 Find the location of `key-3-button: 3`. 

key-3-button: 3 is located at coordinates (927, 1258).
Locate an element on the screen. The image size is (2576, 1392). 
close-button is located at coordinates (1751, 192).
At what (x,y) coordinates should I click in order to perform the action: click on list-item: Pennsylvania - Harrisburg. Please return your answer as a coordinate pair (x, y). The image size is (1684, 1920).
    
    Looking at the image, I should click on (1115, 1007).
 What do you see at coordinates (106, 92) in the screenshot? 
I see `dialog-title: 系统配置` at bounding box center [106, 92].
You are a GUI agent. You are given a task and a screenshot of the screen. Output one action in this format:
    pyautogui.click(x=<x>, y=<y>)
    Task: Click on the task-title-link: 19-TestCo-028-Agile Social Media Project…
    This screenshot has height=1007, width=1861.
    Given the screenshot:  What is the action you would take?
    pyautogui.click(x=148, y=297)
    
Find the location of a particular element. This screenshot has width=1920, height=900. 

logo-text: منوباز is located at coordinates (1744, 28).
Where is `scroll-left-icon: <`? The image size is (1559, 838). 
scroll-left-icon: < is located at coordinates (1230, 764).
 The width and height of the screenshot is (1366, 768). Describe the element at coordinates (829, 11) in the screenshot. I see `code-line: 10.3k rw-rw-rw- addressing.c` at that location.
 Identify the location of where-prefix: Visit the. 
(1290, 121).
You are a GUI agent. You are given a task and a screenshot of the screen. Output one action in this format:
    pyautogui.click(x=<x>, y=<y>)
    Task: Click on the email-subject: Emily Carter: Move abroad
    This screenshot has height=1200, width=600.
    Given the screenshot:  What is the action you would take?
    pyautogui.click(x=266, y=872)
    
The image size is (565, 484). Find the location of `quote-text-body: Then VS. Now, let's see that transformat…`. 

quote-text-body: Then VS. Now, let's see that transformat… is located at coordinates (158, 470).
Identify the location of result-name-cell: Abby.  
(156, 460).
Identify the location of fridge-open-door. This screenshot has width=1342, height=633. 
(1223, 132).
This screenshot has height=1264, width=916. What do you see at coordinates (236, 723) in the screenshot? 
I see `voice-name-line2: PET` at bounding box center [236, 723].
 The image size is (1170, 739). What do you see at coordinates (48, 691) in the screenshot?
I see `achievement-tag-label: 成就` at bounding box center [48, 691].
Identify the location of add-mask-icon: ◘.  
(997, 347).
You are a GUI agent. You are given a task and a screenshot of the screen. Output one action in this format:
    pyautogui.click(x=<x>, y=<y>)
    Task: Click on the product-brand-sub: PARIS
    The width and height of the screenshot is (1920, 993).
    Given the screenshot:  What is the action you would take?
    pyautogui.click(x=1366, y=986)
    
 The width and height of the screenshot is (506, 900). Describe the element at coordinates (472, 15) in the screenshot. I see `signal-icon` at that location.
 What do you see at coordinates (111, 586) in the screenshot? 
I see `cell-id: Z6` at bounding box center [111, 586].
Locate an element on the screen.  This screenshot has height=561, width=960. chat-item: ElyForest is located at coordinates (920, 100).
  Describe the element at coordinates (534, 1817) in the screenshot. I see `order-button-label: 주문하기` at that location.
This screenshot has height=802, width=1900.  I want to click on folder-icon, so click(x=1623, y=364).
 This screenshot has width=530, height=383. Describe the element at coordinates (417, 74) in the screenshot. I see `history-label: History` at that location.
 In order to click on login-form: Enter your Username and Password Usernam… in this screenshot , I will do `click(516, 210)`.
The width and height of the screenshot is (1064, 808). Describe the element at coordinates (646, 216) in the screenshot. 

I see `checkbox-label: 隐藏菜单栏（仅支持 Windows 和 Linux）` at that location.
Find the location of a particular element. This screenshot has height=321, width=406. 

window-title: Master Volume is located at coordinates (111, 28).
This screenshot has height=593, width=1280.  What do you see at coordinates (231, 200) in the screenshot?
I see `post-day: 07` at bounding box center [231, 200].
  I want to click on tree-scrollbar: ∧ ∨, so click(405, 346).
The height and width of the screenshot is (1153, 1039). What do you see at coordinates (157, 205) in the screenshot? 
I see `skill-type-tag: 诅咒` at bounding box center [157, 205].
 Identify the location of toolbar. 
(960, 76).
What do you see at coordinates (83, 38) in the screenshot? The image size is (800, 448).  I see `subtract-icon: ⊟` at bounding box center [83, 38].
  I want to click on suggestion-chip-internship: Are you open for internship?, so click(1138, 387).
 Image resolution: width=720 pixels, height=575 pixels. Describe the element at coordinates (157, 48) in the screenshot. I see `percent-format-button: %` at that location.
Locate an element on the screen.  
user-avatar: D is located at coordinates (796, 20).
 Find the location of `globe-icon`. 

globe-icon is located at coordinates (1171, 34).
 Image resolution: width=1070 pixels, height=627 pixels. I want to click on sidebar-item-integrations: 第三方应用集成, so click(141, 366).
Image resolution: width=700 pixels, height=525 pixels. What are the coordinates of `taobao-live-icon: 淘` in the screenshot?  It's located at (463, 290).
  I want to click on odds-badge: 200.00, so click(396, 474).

* TASK TO CARRY OUT *
Count the lines in the records above that contain the word "title". Reply with the number only.

* EXERCISE OUTPUT *
3